6

Let $S = \frac{X_1 + \cdots + X_n}{n}$ where the $X_i$ are IID Bernoulli distributed with mean $p$, then $E[S] = p$ and $Var(S) = \frac{p(1-p)}{n}$.

Now consider the slightly more complex setup where $S'=\frac{1}{nk}(\sum_{1 \leq i \leq k} \sum_{1\leq j \leq n} X_{ij})$ where $\{X_{ij} | 1 \leq j \leq n \}$ are IID Bernoulli samples with a mean of $p_i \forall 1 \leq i \leq k$.

The $p_i$ are IID sampled from the uniform distribution on $[0,1]$.

How do I go about calculating mean and Var of $S'$? How do I formalize this?

gauss
  • 117
  • 3
  • 1
    I am confused. [Wikipedia](https://en.wikipedia.org/wiki/Compound_probability_distribution) (halfway through the "Examples") tells me that a Bernoulli-uniform compound is Bernoulli with success probability $\frac{1}{2}$, so $nkS'$ should simply be binomial with parameters $\sum n_k$ and $\frac{1}{2}$ ([see here](https://stats.stackexchange.com/q/93852/1352)).

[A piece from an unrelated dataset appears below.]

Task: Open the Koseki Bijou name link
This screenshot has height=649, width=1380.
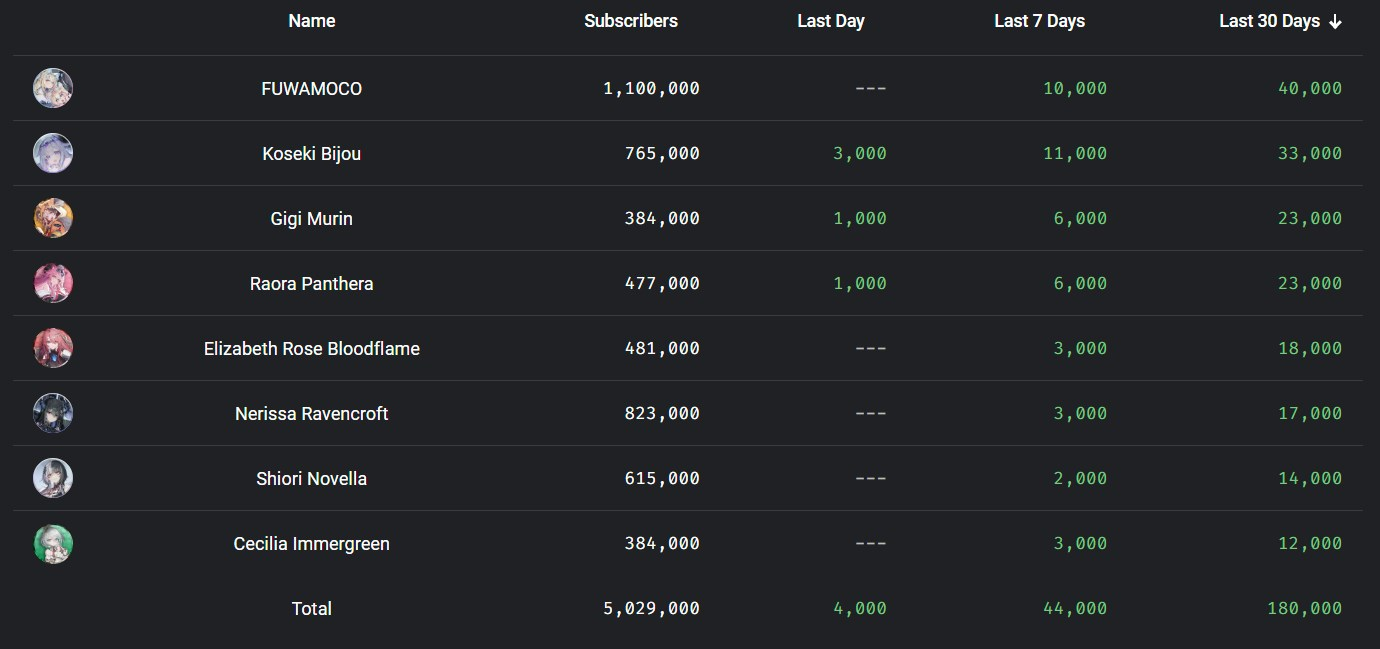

However, a simulation gives me the correct mean of $\frac{\sum n_k}{2}$, but a variance that is larger than the $\frac{\sum n_k}{4}$ I would have expected. – Stephan Kolassa Feb 23 '22 at 07:19
  • 2
    @StephanKolassa The variance _must_ be larger due to the variability of the $p_i$'s. See the [Law of Total Variance](https://en.wikipedia.org/wiki/Law_of_total_variance). – Xi'an Feb 23 '22 at 08:20
  • 2
    Ben's answer is a great demonstration of how to derive this. Another path is to recognize the relationship to a beta-binomial distribution, since a uniform distribution on [0,1] is a beta(1,1) distribution. https://en.wikipedia.org/wiki/Beta-binomial_distribution – Sycorax Feb 23 '22 at 18:11

1 Answers1

8

Since all variables are IID, this is quite straightforward. First we compute the conditional moments:

$$\begin{align} \mathbb{E}(S' | \mathbf{p}) &= \mathbb{E} \bigg( \frac{1}{nk} \sum_{i=1}^k \sum_{j=1}^n X_{ij} \bigg|\mathbf{p}\bigg) \\[6pt] &= \frac{1}{nk} \sum_{i=1}^k \sum_{j=1}^n \mathbb{E}(X_{ij}|p_i) \\[6pt] &= \frac{1}{nk} \sum_{i=1}^k \sum_{j=1}^n p_i \\[6pt] &= \frac{1}{k} \sum_{i=1}^k p_i, \\[12pt] \mathbb{V}(S' | \mathbf{p}) &= \mathbb{V} \bigg( \frac{1}{nk} \sum_{i=1}^k \sum_{j=1}^n X_{ij} \bigg| \mathbf{p}\bigg) \quad \quad \quad \quad \\[6pt] &= \frac{1}{n^2 k^2} \sum_{i=1}^k \sum_{j=1}^n \mathbb{V}(X_{ij}|p_i) \\[6pt] &= \frac{1}{n^2 k^2} \sum_{i=1}^k \sum_{j=1}^n p_i (1-p_i) \\[6pt] &= \frac{1}{n k^2} \sum_{i=1}^k p_i (1-p_i). \\[12pt] \end{align}$$

Then we use the law of iterated expectation and the law of iterated variance to compute the unconditional moments:

$$\begin{align} \mathbb{E}(S') &= \mathbb{E}(\mathbb{E}(S' | \mathbf{p})) \\[6pt] &= \mathbb{E} \bigg( \frac{1}{k} \sum_{i=1}^k p_i \bigg) \\[6pt] &= \frac{1}{k} \sum_{i=1}^k \mathbb{E}(p_i)) \\[6pt] &= \frac{1}{k} \sum_{i=1}^k \frac{1}{2} \\[6pt] &= \frac{1}{2}, \\[12pt] \quad \quad \quad \quad \quad \mathbb{V}(S') &= \mathbb{E}(\mathbb{V}(S' | \mathbf{p})) + \mathbb{V}(\mathbb{E}(S' | \mathbf{p})) \\[6pt] &= \mathbb{E} \bigg( \frac{1}{n k^2} \sum_{i=1}^k p_i (1-p_i) \bigg) + \mathbb{V} \bigg( \frac{1}{k} \sum_{i=1}^k p_i \bigg) \\[6pt] &= \frac{1}{n k^2} \sum_{i=1}^k \mathbb{E}(p_i (1-p_i)) + \frac{1}{k^2} \sum_{i=1}^k \mathbb{V}(p_i) \\[6pt] &= \frac{1}{n k^2} \sum_{i=1}^k \bigg( \frac{1}{2} - \frac{1}{3} \bigg) + \frac{1}{k^2} \sum_{i=1}^k \frac{1}{12} \\[6pt] &= \frac{1}{n k^2} \sum_{i=1}^k \frac{1}{6} + \frac{1}{k^2} \sum_{i=1}^k \frac{1}{12} \\[6pt] &= \frac{1}{6 n k} + \frac{1}{12 k} \\[6pt] &= \frac{1}{12 k} \cdot \frac{n+2}{n}. \\[6pt] \end{align}$$

As a sanity check, we observe that $\mathbb{V}(S') \rightarrow 0$ as $\min(k,n) \rightarrow \infty$, which is what we would expect from the law of large numbers.

Jarle Tufto
  • 7,989
  • 1
  • 20
  • 36
Ben
  • 91,027
  • 3
  • 150
  • 376